Ленинградский проспект перед финалом Кубка СССР 1945 г.

Счастливейшими из этих пилигримов были те, у кого были билеты на игру. У большинства их не было, так что по всему городу можно было услышать просьбу о «лишнем билетике». Успех в подобных поисках был редкостью, так что большинство из пришедших, по словам директора стадиона «Динамо», приходило в расчете прорваться толпой сквозь ворота. В особенности этим отличались дети и подростки, превратившие свой прорыв в целую науку. Они знали, какие ворота охраняются лучше других (те, что были ближе всех к метро), а сквозь какие есть хороший шанс прорваться. Многим казалось, что проще всего перелезть через высокую ограду, предварительно запрыгнув на крышу кассы. Другие умоляли взрослых с билетами, провести их мимо контролера. Довоенная техника прорыва обороны «всей толпой», о которой писал Олещук, была все еще в ходу. Следующей проблемой, уже на самом стадионе, был поиск места на трибунах. Константин Есенин решил эту проблему для себя и своих друзей покупкой сезонного абонемента, предварительно убедившись, что его место — последнее на скамейке в своем ряду. Одного из друзей он сажал с собой рядом, чуть сдвинувшись к углу. Второй садился к нему на колени, третий — на ступеньку, между ног. «Так мы ходили вчетвером по одному сезонному абонементу». Проходы между рядов были переполнены. Контролеры и милиция были бессильны что-то сделать с молодыми парнями и как-то освободить дорогу настоящим обладателям билетов.
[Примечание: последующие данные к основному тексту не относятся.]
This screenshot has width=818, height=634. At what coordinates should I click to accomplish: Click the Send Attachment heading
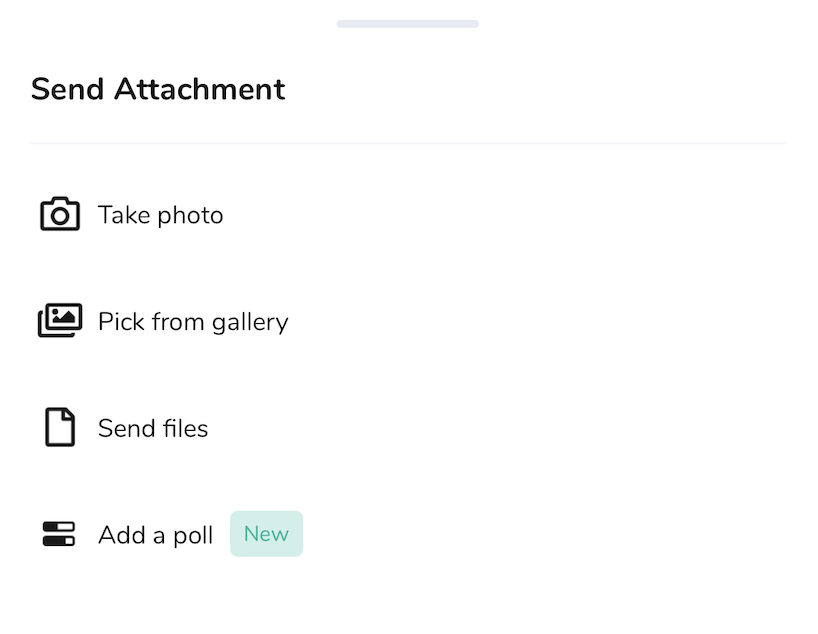(x=158, y=89)
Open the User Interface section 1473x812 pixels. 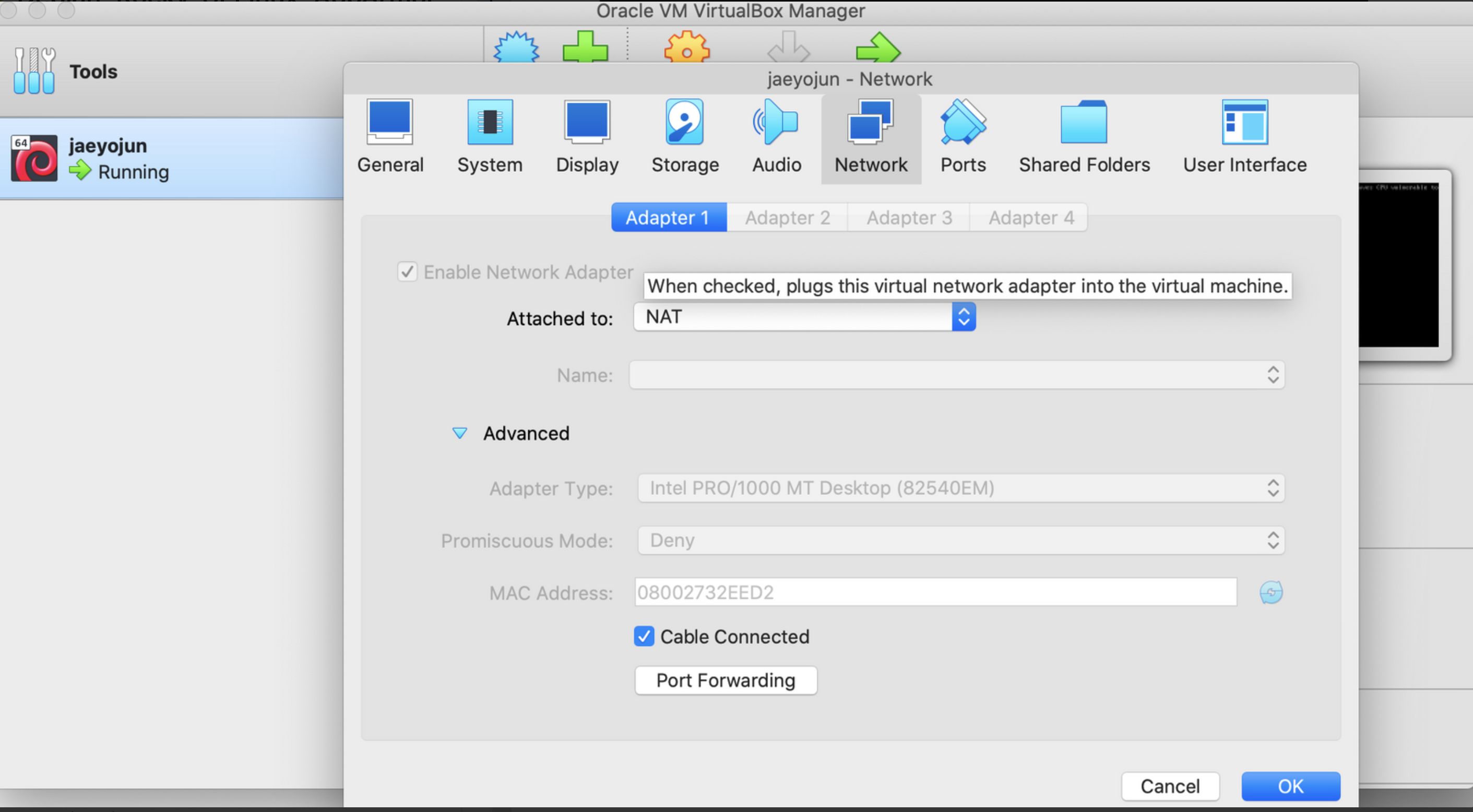point(1244,136)
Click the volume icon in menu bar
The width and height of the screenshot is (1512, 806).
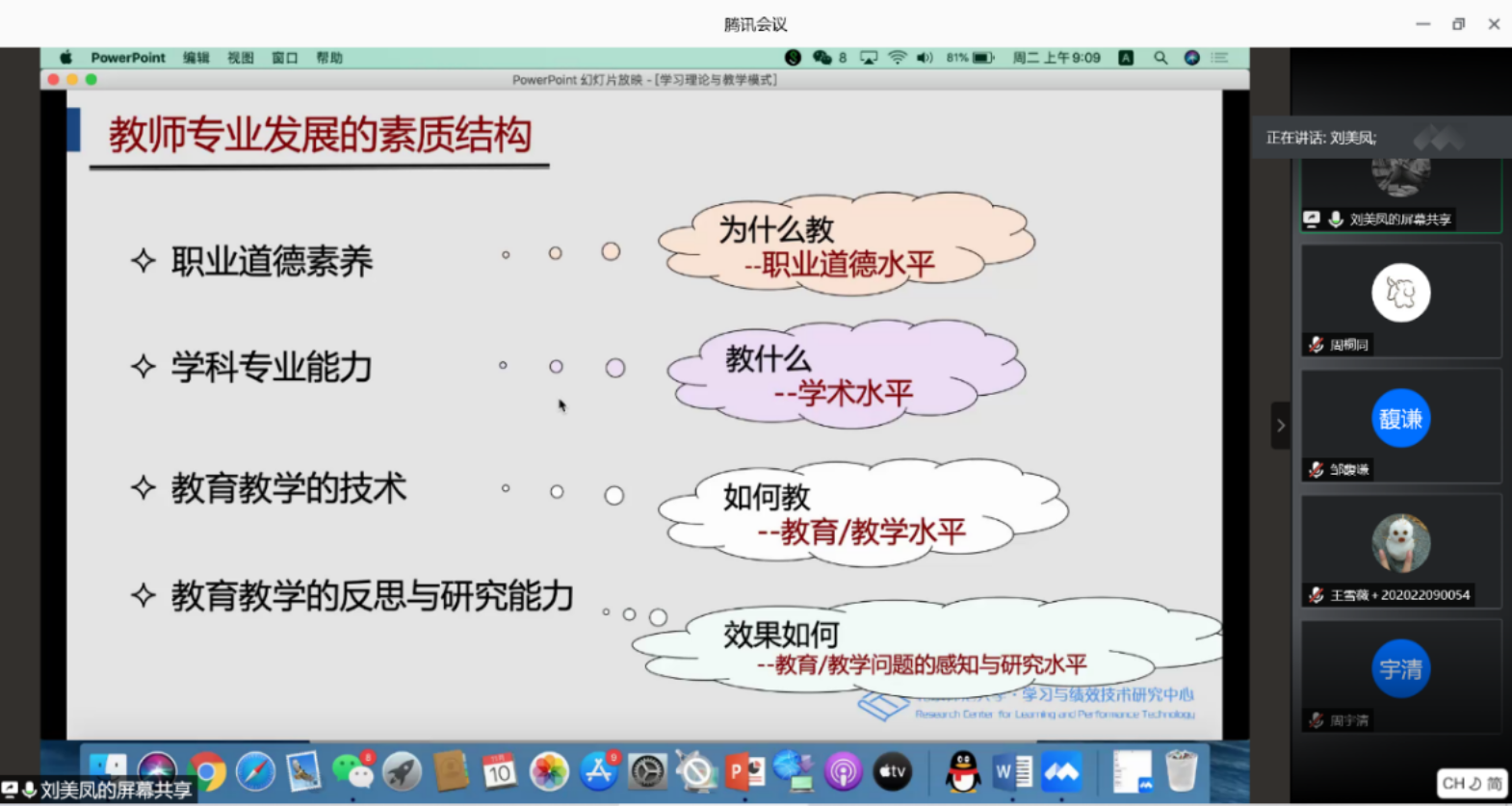(925, 58)
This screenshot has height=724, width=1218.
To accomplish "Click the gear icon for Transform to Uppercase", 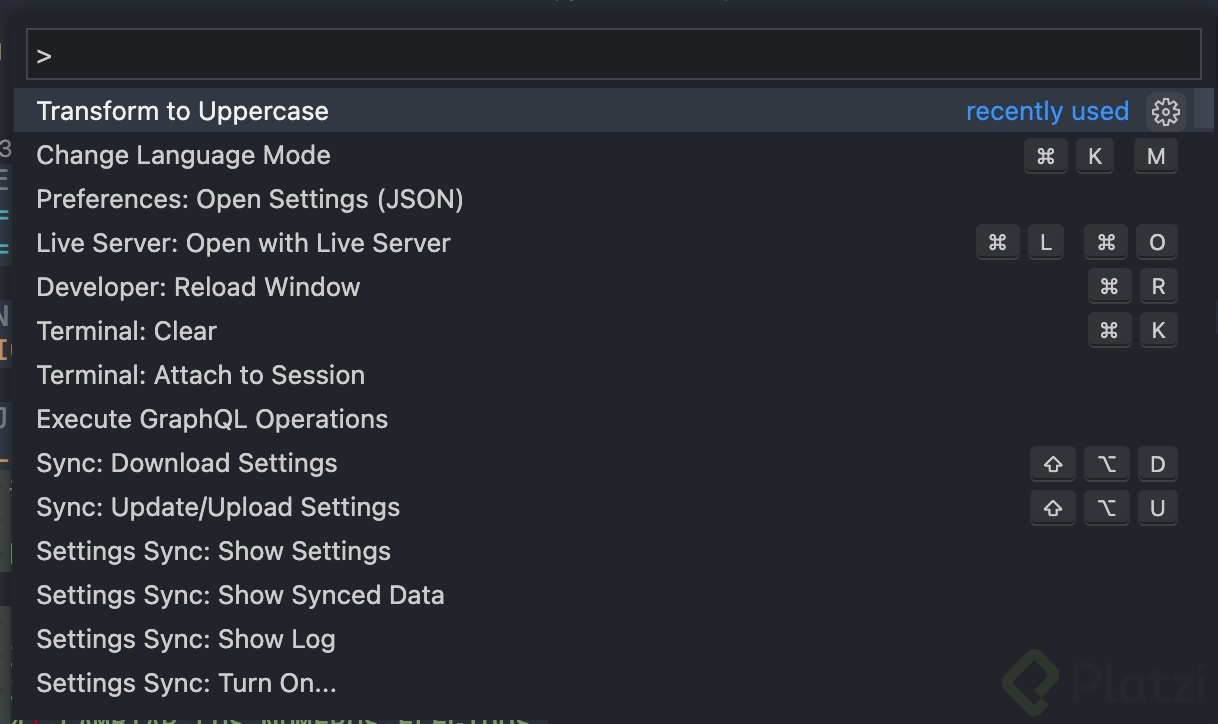I will tap(1165, 111).
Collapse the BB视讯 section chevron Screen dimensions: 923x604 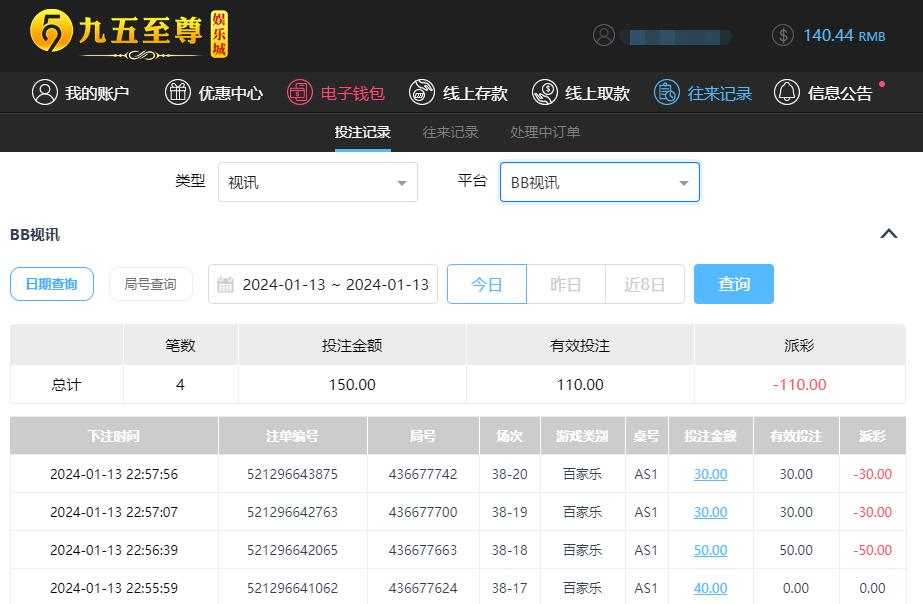pyautogui.click(x=888, y=234)
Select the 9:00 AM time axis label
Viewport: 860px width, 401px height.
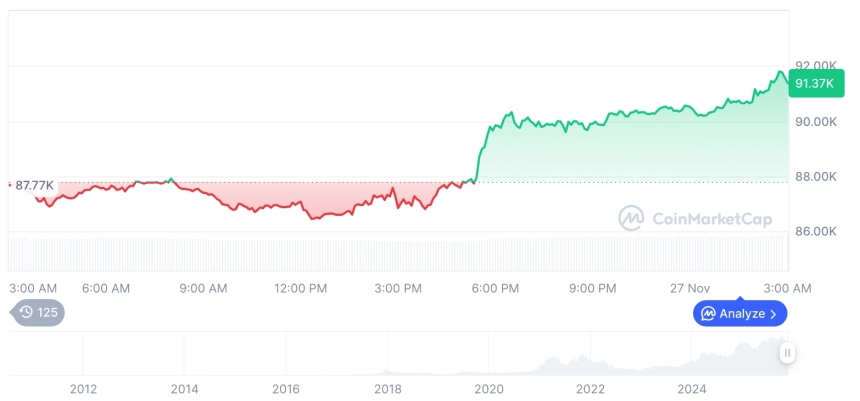203,288
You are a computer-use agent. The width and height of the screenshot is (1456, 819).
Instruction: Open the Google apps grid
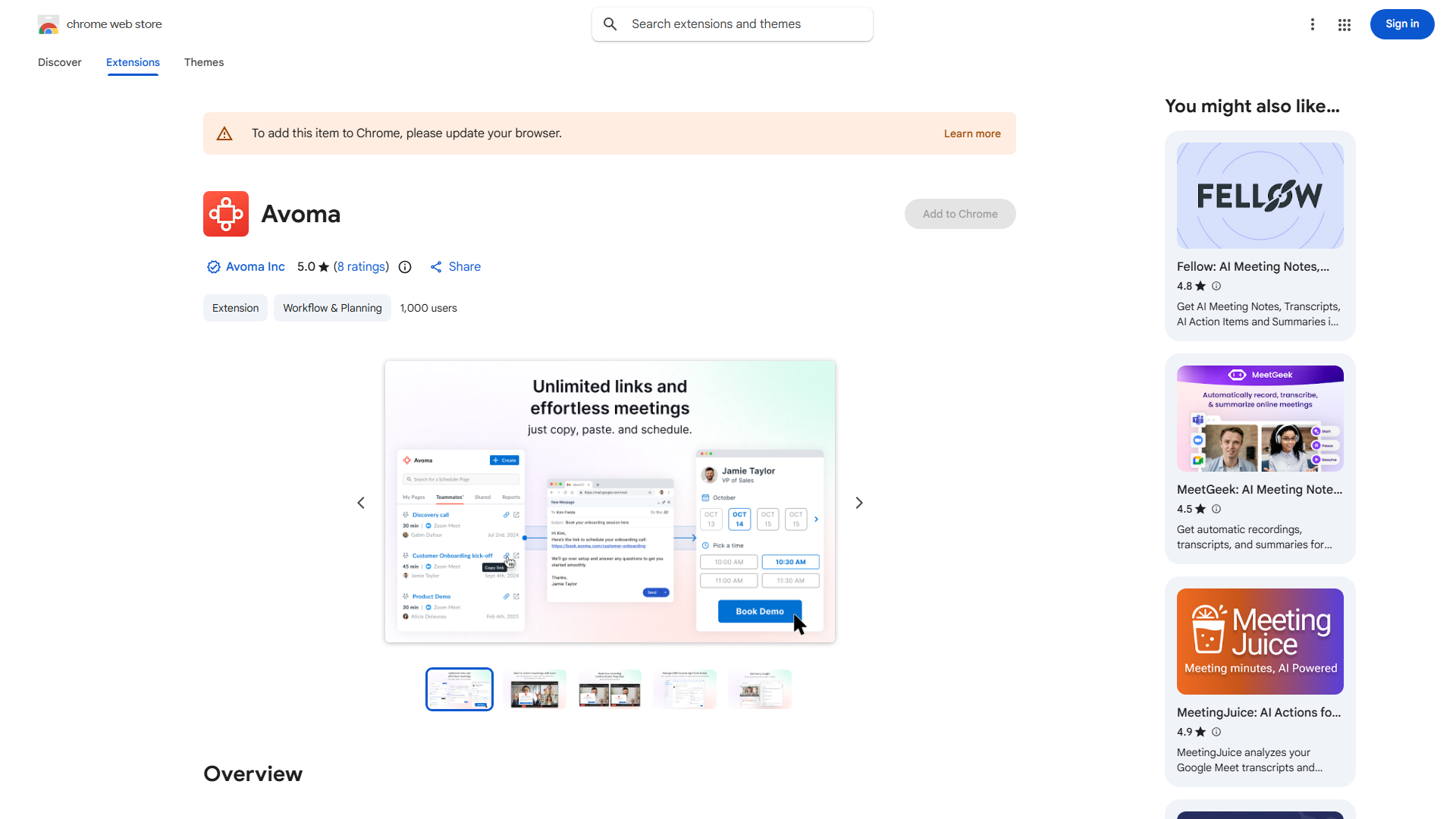click(1345, 25)
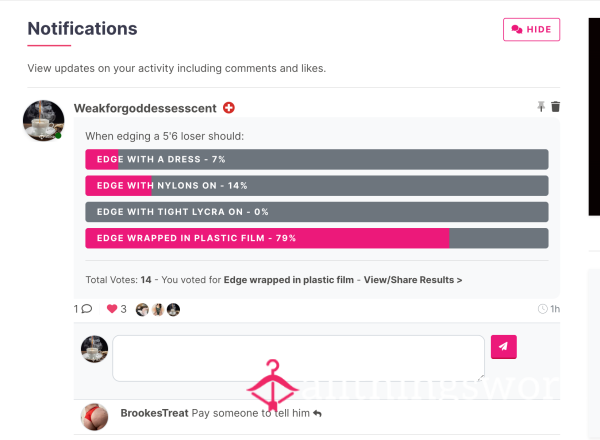
Task: Open the teacup avatar of the poster
Action: coord(43,121)
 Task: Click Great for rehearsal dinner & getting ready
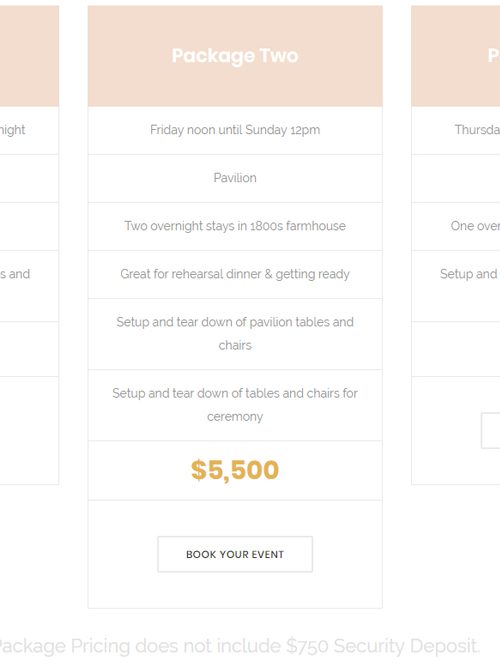pos(235,274)
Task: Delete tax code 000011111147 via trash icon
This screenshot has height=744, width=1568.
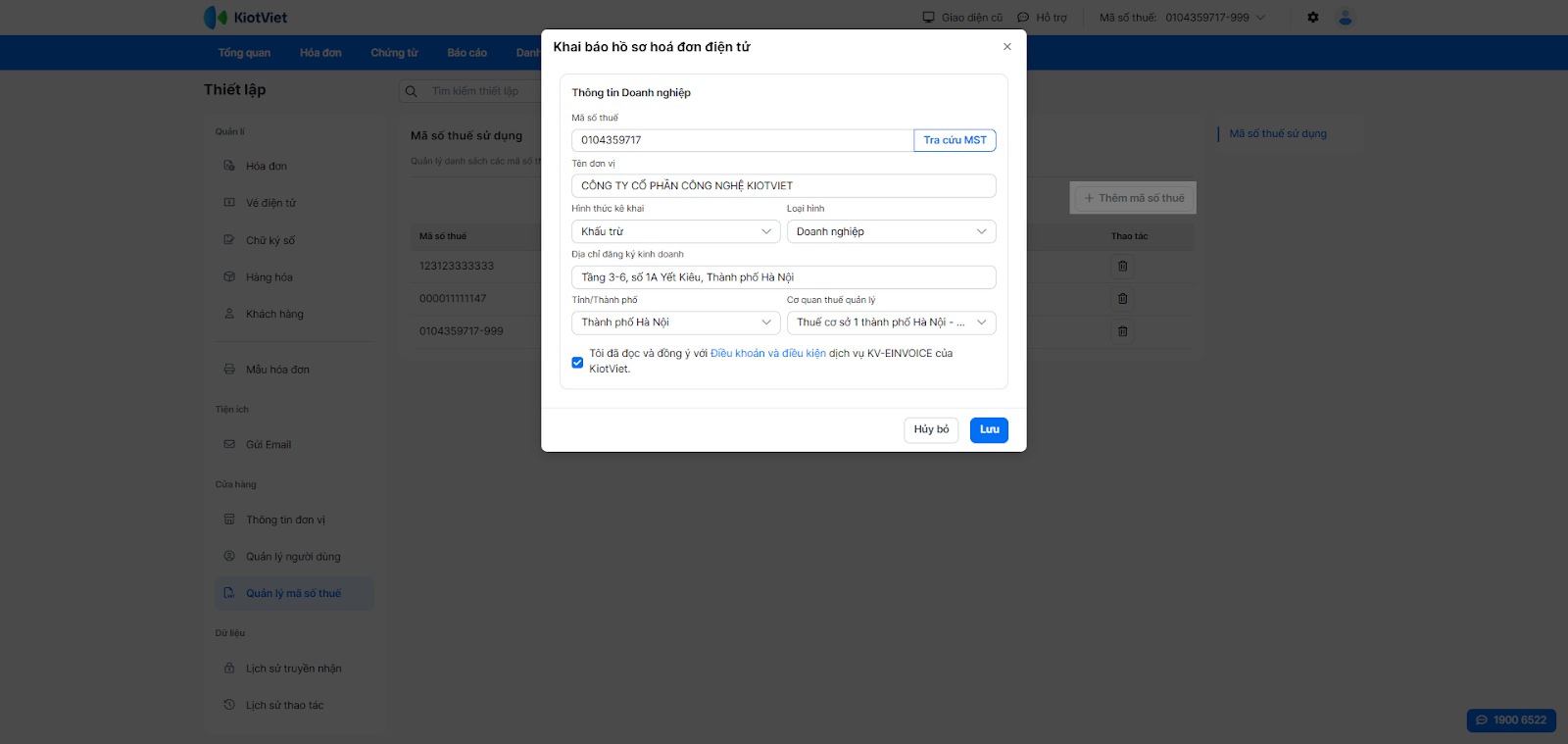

Стадион продолжал оставаться местом воссоединения после многих лет трагедий и потерь. Друзья были разделены войной. Люди теряли друг друга в военном хаосе. Новости о смерти товарища нередко не добиралась до его друзей. Лев Филатов вспоминал, как некоторые игры в начале 1941-го были его последней встречей со многими из его товарищей. В счастливых случаях, люди, расставшиеся в то время, вновь находили друг друга на стадионе «Динамо». Там они встречались, праздновали, благодарили тех, кто помог им пройти сквозь это великое испытание. Пойти на футбол означало праздновать жизнь, радоваться тому, что ты остался в живых. Удовольствие от непредсказуемого зрелища, не предполагавшего в конце смерть, было особенно глубоким для тех, кто только что пережил войну. Чувствовалась связь между игрой и настоящей битвой, с ее правилами, как их впоследствии описывали немецкий эмигрант, социолог Норберт Элиас. Сильные эмоции в безопасной ситуации, не связанной с ужасным насилием, только увеличивали удовольствие от спортивного спектакля. То же было справедливо и для других наций, переживших войну. На стадионе «Динамо», спонтанность и отсутствие какого-либо плана воспринималось с радостью, без всякого страха.